By 1996, Elektra was ready to add the band to its roster. And once again, the band headed into the studio with The Pink Album.
"They wanted to release something right away, but we had just done our Step Into My Wiggle Room EP for Teenbeat and didn't have enough new stuff to do a full length," explained Satlof. "Plus we felt that we could do still more justice to the songs on The Pink Album. So in early '96 we re-recorded about half the songs with a guy named Mark Waterman who had just produced Elastica's [eponymous debut] album. This was done in NYC at Sears Sound, which was an amazing experience. We also did some tracking and mixing at Electric Lady Land and bunch of tracking at Omega in Rockville. This ended up being the final version of The Pink Album, minus the unauthorized Jason Priestly pic, which had been replaced by [a photograph of] our friend Bronson Picket, who later went on to be on [the soap opera] Another World."
"I remember having to record the 'Heat Lightning' drum tracks like 45 times until I got it right," Hornady said about the New York sessions. "Mostly, though, there was a lot of sitting around in the studio."
Despite any difficulties, Farris looks back at The Pink Album recording sessions fondly. "Recording The Pink Album was great, every single time we did it. Our approach to the studio was to play first, ask questions later. And later. And later still."

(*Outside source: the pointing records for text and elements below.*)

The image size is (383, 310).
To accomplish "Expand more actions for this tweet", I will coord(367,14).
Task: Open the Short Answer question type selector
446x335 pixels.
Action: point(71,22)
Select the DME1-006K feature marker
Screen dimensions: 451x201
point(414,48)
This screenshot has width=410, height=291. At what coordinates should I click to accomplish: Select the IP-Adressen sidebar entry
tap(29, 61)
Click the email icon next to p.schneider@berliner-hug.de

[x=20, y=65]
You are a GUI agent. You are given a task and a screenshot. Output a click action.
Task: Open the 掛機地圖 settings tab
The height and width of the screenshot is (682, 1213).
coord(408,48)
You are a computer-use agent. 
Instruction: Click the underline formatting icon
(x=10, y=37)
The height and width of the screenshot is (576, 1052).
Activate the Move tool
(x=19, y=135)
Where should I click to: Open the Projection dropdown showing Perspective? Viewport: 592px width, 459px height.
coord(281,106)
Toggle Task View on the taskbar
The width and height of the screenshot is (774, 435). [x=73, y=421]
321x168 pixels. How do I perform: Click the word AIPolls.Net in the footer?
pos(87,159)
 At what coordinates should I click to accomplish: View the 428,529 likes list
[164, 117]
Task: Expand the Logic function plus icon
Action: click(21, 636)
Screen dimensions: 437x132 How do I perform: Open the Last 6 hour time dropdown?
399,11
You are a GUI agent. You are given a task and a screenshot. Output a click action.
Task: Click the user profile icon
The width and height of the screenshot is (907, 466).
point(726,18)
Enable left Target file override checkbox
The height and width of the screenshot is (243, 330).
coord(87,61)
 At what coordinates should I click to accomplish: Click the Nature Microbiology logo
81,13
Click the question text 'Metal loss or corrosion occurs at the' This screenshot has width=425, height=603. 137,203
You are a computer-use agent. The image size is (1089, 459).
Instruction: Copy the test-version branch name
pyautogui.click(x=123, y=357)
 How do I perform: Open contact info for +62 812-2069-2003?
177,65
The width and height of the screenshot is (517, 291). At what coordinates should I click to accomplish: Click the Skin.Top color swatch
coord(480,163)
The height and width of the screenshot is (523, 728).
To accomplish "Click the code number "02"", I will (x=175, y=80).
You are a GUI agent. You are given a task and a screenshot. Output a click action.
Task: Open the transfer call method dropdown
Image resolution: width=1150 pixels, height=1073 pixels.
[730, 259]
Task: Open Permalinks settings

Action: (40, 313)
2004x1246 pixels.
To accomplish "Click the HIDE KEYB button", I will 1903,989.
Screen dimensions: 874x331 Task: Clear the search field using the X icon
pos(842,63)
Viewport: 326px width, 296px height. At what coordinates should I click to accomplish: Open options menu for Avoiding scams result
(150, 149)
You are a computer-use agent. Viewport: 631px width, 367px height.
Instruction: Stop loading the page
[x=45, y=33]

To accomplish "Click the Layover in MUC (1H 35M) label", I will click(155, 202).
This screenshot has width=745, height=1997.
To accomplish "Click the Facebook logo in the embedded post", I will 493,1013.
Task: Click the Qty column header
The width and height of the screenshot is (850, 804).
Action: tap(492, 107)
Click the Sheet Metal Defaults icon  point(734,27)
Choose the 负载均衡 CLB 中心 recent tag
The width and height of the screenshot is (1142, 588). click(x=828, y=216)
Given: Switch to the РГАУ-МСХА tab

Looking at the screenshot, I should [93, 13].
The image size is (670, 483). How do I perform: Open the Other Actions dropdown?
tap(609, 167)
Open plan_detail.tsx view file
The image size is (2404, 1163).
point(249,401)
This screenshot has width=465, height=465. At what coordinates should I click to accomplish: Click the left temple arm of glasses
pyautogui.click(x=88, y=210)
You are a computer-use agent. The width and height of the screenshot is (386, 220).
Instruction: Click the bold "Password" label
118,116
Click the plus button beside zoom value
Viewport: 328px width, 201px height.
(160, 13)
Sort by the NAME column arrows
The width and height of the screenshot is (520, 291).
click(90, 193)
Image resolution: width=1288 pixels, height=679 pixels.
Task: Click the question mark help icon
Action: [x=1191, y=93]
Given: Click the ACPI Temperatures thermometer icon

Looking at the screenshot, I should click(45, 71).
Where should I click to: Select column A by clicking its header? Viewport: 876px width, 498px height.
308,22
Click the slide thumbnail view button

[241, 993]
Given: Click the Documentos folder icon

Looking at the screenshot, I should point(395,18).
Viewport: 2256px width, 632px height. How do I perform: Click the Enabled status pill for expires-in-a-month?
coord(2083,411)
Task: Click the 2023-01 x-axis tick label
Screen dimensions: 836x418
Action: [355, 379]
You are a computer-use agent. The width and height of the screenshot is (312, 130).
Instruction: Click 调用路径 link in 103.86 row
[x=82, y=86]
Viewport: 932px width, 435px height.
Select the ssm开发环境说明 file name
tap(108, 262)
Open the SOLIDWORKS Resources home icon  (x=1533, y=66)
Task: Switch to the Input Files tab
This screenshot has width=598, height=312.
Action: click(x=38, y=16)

"I have the Elektra and the Teenbeat version of the albums. When I put it on for friends or family I usually play the Elektra version and it sounds good," says Satlof. "I especially like 'Game Song,' which we did like 50 takes of, and 'Latex Dominatrix,' which has Barbie keyboards and theremin." As for the original Teenbeat recording, "I actually have come to appreciate the rawness and innocence of it. It does give some of the songs a little more breathing room and elasticity that perhaps they did deserve," he said.
Tuscadero were a welcome dose of levity in what could occasionally be a pretty heavy local scene, bringing an infectious humor and joy into their shows and records. Fearlessly unselfconscious, the four-piece turned amateurism to their advantage, translating shaky chops into a sense of live-wire, anything-can-happen spontaneity. The Pink Album is a fitting testament to the band's undeniable charms.
And to Farris, at least, Tuscadero's legacy is clear. "Well, not to take too much credit here, but I have to think that we lowered the bar a little, not just for songwriting, but for live performance, showmanship, and recording, as well. Future generations of pop-punk stylists with little to no training or ability: You're welcome."